You can read the public details, here, but suffice it to say Rashwan Williams was a week into his freshman year at a top-quality local high school. He had a 4.0 GPA, a love of sports, three siblings, and a family who will miss him forever.
Okay. Maybe I'm not p*ssed. Maybe I'm devastated, simple and plain.
Maybe I want to know why it comes to this, over and over and over again. Another bright and beautiful boy disappeared by a confluence of circumstances that cannot be explained because they just don't make sense and if they did make sense they'd still be wrong.
Multiple lives ruined or compromised by someone with a well-aimed knife.
You know what? I dropped my kids off at their school today and I was happy to do it because, frankly, this was a long summer for a single working mom and I wanted to run the rat race in peace and quiet. I told my older boy, "You walk home and you be back by 4 pm. You're either at the school or you're at home, alright? And watch your brother. Make sure he's okay."
I walk away thinking, "Did he understand me? Does he realize how important this is?" The answer is, of course not.

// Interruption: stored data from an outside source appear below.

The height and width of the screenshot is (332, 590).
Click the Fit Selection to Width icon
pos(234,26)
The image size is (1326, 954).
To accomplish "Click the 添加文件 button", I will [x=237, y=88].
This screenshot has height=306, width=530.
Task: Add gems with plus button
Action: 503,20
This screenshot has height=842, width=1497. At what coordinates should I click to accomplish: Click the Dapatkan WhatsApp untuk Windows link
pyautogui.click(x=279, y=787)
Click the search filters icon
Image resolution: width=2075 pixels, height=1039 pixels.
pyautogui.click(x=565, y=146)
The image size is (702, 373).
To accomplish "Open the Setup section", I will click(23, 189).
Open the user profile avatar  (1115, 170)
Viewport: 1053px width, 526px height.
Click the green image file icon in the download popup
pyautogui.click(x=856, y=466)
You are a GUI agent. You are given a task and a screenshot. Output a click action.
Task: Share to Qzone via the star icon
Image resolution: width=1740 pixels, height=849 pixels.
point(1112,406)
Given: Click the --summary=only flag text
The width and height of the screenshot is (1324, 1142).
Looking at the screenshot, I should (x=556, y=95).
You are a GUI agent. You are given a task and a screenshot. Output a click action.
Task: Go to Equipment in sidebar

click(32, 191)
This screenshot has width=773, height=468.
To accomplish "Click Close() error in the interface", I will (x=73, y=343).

My son has no idea what's at stake. He doesn't know why I sound sharp when I say be careful. He can have absolutely no idea what was going through Rashawn's mother's mind and heart when she scooped him up and took him to St. Luke's. He can have no idea how she hoped and prayed nor any idea of the icy shock and disbelief that spread through her flesh and bones when her baby, her child, her man child, was pronounced dead.
So I trust my children to the big, wide world. I have no choice.
I already don't feel good when I find out that Rashawn was holding his little brother's hand when he was stabbed in an apparently premeditated act.
I feel less good when I find out that rumor has it he was killed over a social media dispute.
In case you didn't know, there is nothing that can happen on social media worth killing someone for. I know because, as an online marketer, I work with social media every day.
A dear friend of our family's son started his freshman year at the same school, just last week -- full of hopes and dreams just as was Rashawn. He planned to go to Harvard.
I was already planning my son's visit to the school, as he's getting ready for high school this year.
He's excited about the school because his friend goes there and had a really great first week. Now the news is everywhere, the school is in mourning. My son will still visit, he may even end up there -- after all, it's known to be an excellent school. In any case, the death had little, if anything, to do with the school itself.
This one is just too close for comfort, yes. I don't know how many other people's sons I am not connected to were stabbed last night, in San Francisco, in California, in the US, in North America. Or the daughters, the guns, the hit and runs.
Here's what I do know: Try as I might and I do, I don't get to decide whether my children live or die.
And that I am oh so sorry for this tragic loss.